Originally Posted by suzbmwhnd
Always drive in the highest gear, 5th if possible and lowest RPM, without lugging the engine for best fuel econony, environmental, pollution, safety, engine perservation and wear. PERIOD!
In my opinion, you are NOT saving fuel, and certainly not preserving the engine! The LT engine fuel efficiency range is certainly not when you have far higher throttle openings to get the same power to the drivetrain than you would in a lower gear. Anything below 3,000 rpm is not being kind to this engine at all. Crank and rod bearings work better when the surface speed where the crank journal meets the bearing surface is rather high, creating the "shear" pressure in the oil film necessary to insure the two surfaces never meet.
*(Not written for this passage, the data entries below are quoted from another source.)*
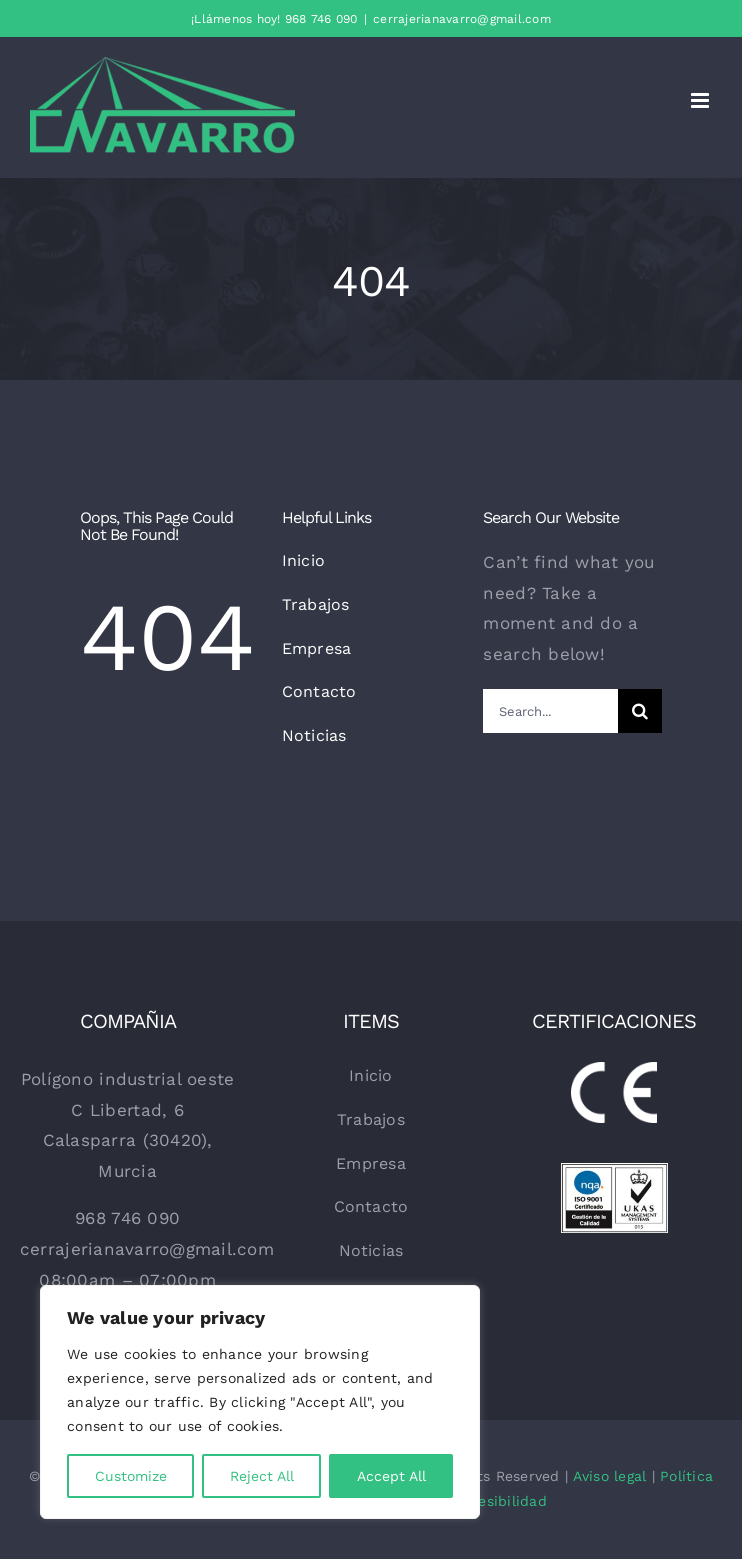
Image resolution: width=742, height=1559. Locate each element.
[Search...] (550, 711)
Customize (131, 1476)
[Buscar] (640, 711)
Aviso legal (610, 1476)
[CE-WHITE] (614, 1070)
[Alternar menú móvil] (701, 100)
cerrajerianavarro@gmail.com (462, 19)
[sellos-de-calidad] (615, 1171)
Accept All (391, 1476)
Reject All (262, 1476)
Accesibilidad (500, 1501)
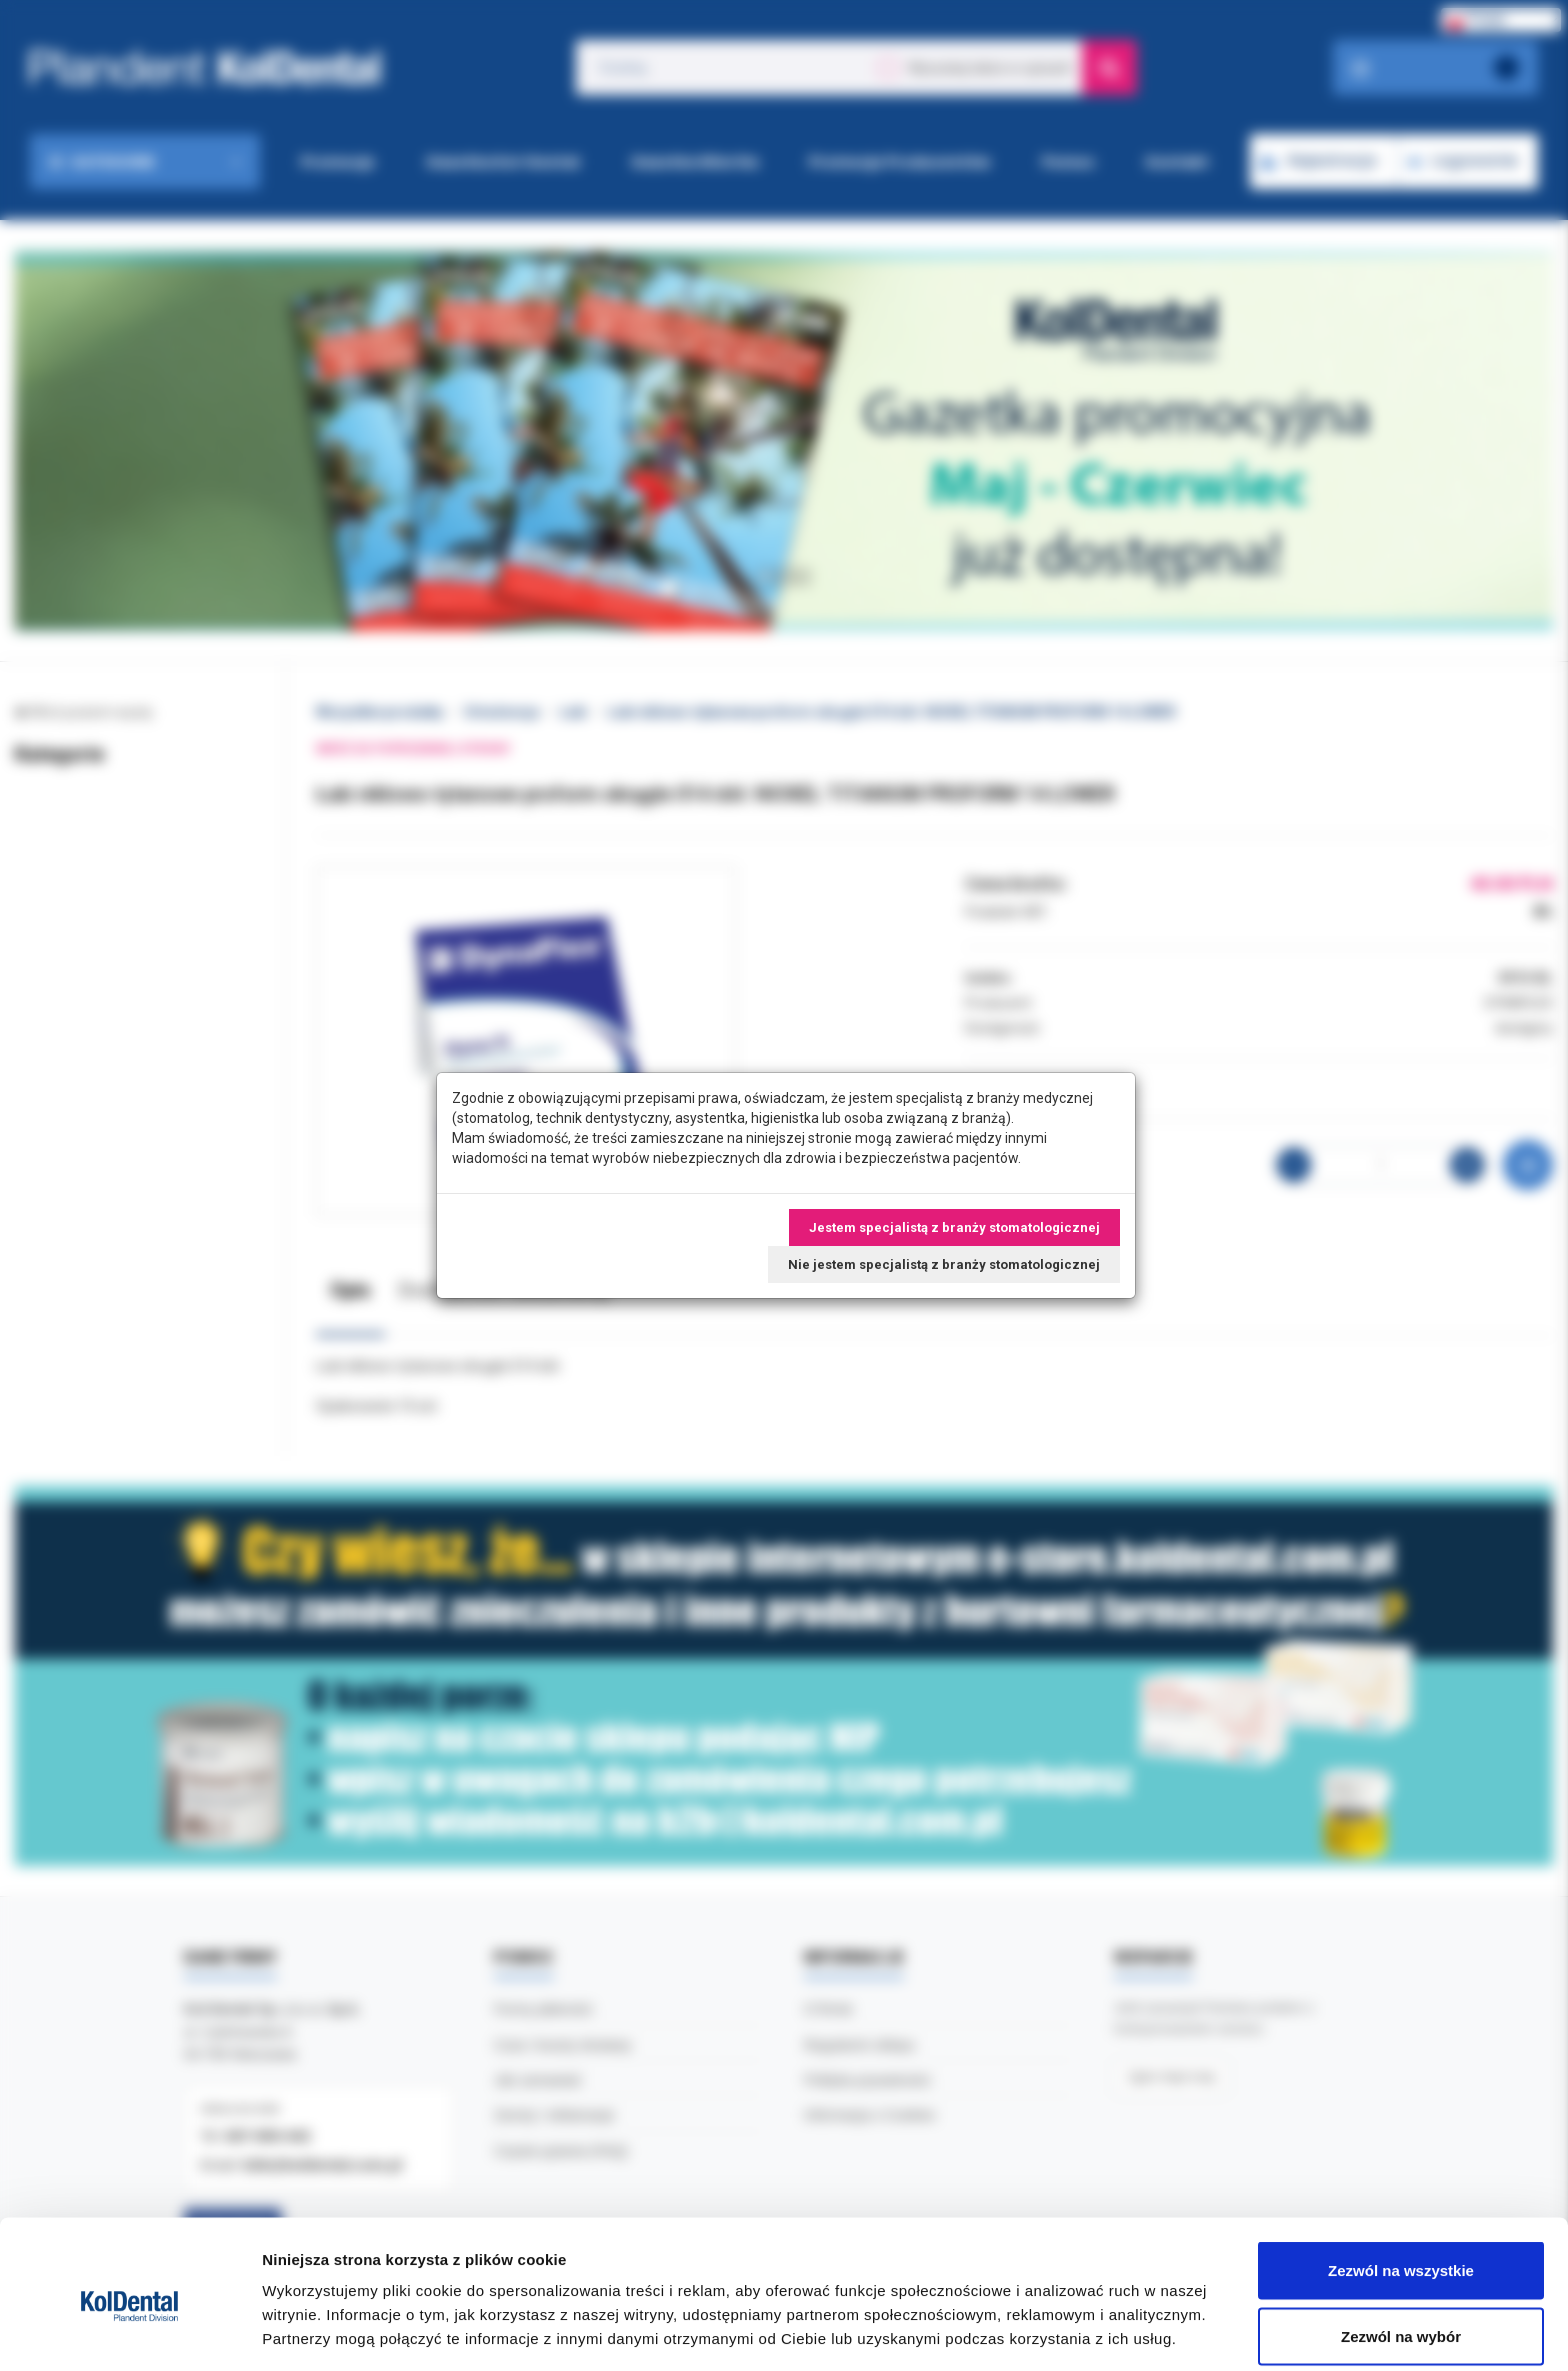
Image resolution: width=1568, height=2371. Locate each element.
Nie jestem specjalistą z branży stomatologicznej (944, 1264)
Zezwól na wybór (1401, 2252)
In large V-twins where RPM is never very high, the bearing journals are much larger in diameter to acheive a decent oil shear surface speed at lower RPM. The bearing journals on most high rpm performance engines are kept as small as possible to still be strong enough to handle the forces involved. If too large, the oil shear forces grow to a level at high RPM that can detract from the power produced. This engineering is quite involved, and a LOT of testing is done to produce the configurations that will deliver the best performance/reliability over the range of power the engine is designed for. Running either greatly above OR below the design range is counterproductive, in power, economy, AND reliablility. If you always keep the RPM low, you are likely reducing the bearing life of the engine. High throttle openings at low RPM can be more damaging to an engine than high RPM.
I tried to never let my LT drop below 3,000 RPM, and normally kept it between 3,500 and 7,000, and when just cruising around shifted around 4,500-5000, so that it did not drop below 3,000-3,500 after the shift.
Have you never experienced the power band of the engine above 5,500? That is where the fat lady really loves to sing.